With humour on gender, there are chances of crossing the line and offending people. “As a director, I avoid below-the-belt comedy. When actors come up with such improvisations, I consciously cut those scenes. Even a child watching my play must enjoy it without uncertain thoughts in his or her mind,” says Suraj.

Anil echoes Suraj’s thoughts about how such content must make people from different age groups comfortable. “Talking about Gentlemen, many elderly people confessed they were nervous about the play’s topic in the beginning. I could see their unrest when the play began. But soon, they lapped it up, saying everything that had to be told was told enjoyably,” he recollects.

Indian theatre needs more quality gender-based humour, feels Anuradha Rao, an experienced theatre professional, founder director of Untitled Arts Foundation and the theatre group The Big Fat Company.
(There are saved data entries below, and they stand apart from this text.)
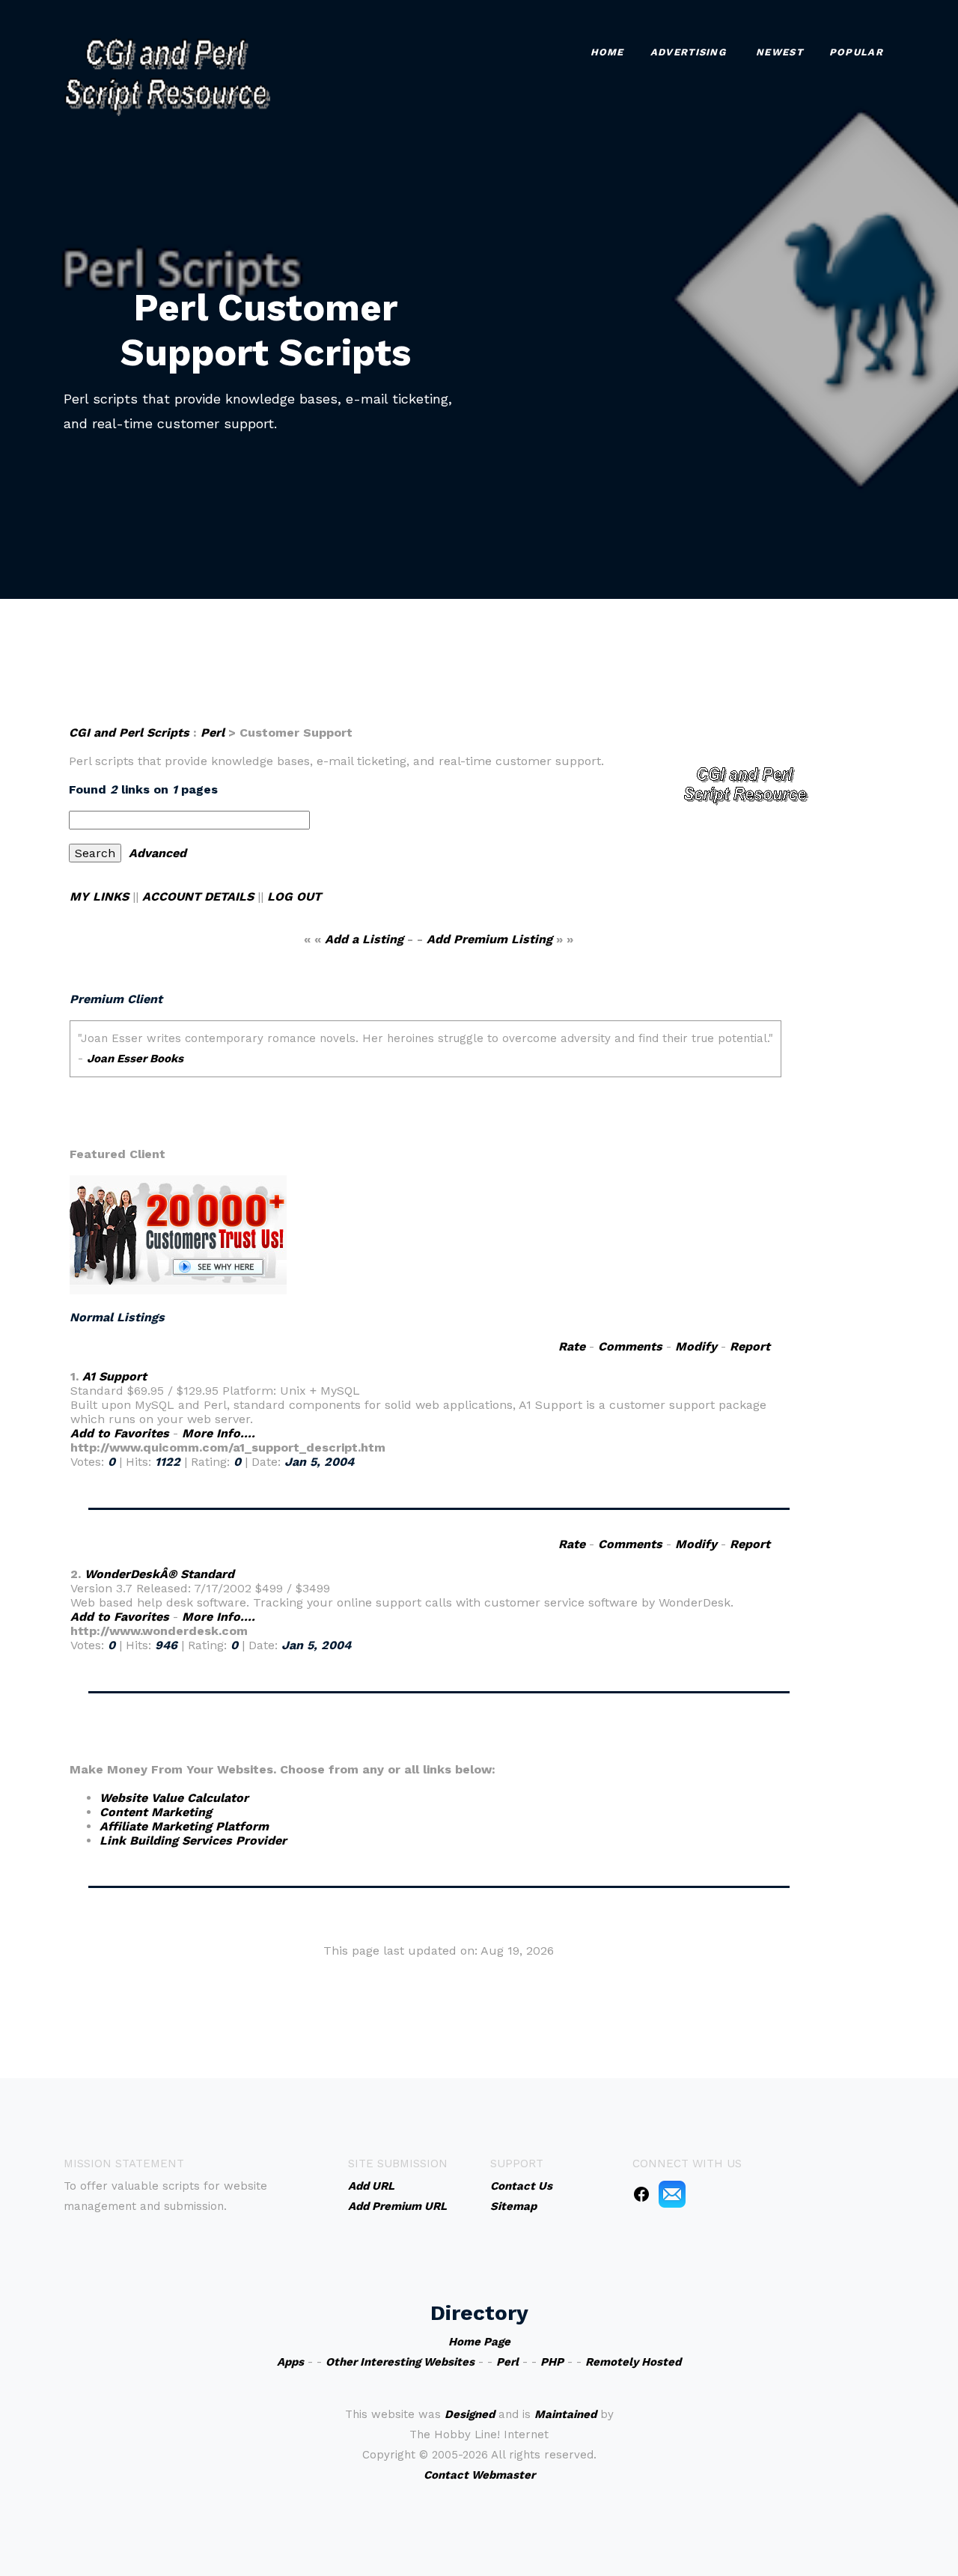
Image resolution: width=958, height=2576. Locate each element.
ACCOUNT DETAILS (198, 896)
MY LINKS (99, 896)
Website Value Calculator (174, 1798)
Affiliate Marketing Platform (184, 1826)
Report (750, 1346)
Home (607, 52)
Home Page (479, 2341)
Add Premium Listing (489, 939)
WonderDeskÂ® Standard (159, 1574)
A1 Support (114, 1376)
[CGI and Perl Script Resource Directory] (167, 75)
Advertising (688, 52)
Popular (856, 52)
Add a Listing (364, 939)
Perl (213, 732)
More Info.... (218, 1433)
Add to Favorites (119, 1433)
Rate (571, 1346)
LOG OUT (294, 896)
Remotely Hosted (633, 2362)
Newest (779, 52)
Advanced (157, 853)
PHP (552, 2362)
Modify (696, 1346)
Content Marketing (156, 1812)
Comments (630, 1346)
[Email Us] (672, 2193)
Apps (290, 2362)
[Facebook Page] (641, 2193)
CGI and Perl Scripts (129, 732)
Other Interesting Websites (400, 2362)
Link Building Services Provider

“In our play Name The Game/Hidimba, one episode was written to generate laughs and it worked well. We showed how society is stereotypical to people considered ‘not so pretty’. We showed a woman’s stereotypical journey of looking ‘pretty’. And she is always judged, no matter what she wears. If she wears a saree she is called an aunty. If she wears spaghetti, she is called a slut,” she described. “Humour has great potential to strike a chord with people. But when it comes to gender, writers don’t go beyond the typical ideas like bedroom comedy. The jokes are tasteless. It takes skill and intelligence to write creative gender-based humour,” she opines.